A second reason for being happy at the bottom of the pyramid is this: When a thinking human consciously chooses the barklouse path instead of the hawk's (not only in diet, but general energy-consumption in daily life), it seems that a magical thing happens. Somehow it appears that the energy conserved through making this conscious decision gets rechanneled into energy enabling greater liberty of thought, feeling, and spiritual awareness. I'm not sure how this works. I just see it happening. This observation seems to coincide with the teachings of the World's great religions.

"The meek shall inherit the Earth" is perhaps another way of saying this. Yoga perhaps puts the concept to practice.

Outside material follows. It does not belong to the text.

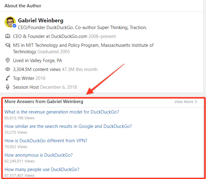This screenshot has height=179, width=206.
Task: Click the CEO & Founder at DuckDuckGo.com credential
Action: (50, 36)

The officers of WorldCom have found that by scrambling toward the top of their world's money-pyramid (in Capitalism, money is analogous to energy in real life) without respecting their environment's basic ecological principles (honesty, established procedures), today they find themselves in a mess, and a lot of people have been hurt. In contrast, in my little trailer not far from WorldCom's corporate headquarters, it seems that by anchoring my body close to the bottom of the Earth's energy pyramid not far from barklice, in an environment where my mind and spirit are given free reign, I enjoy a healthy, sustainable contentment and enthusiasm about life's potentials.

It's like having a good view from a pyramid's top.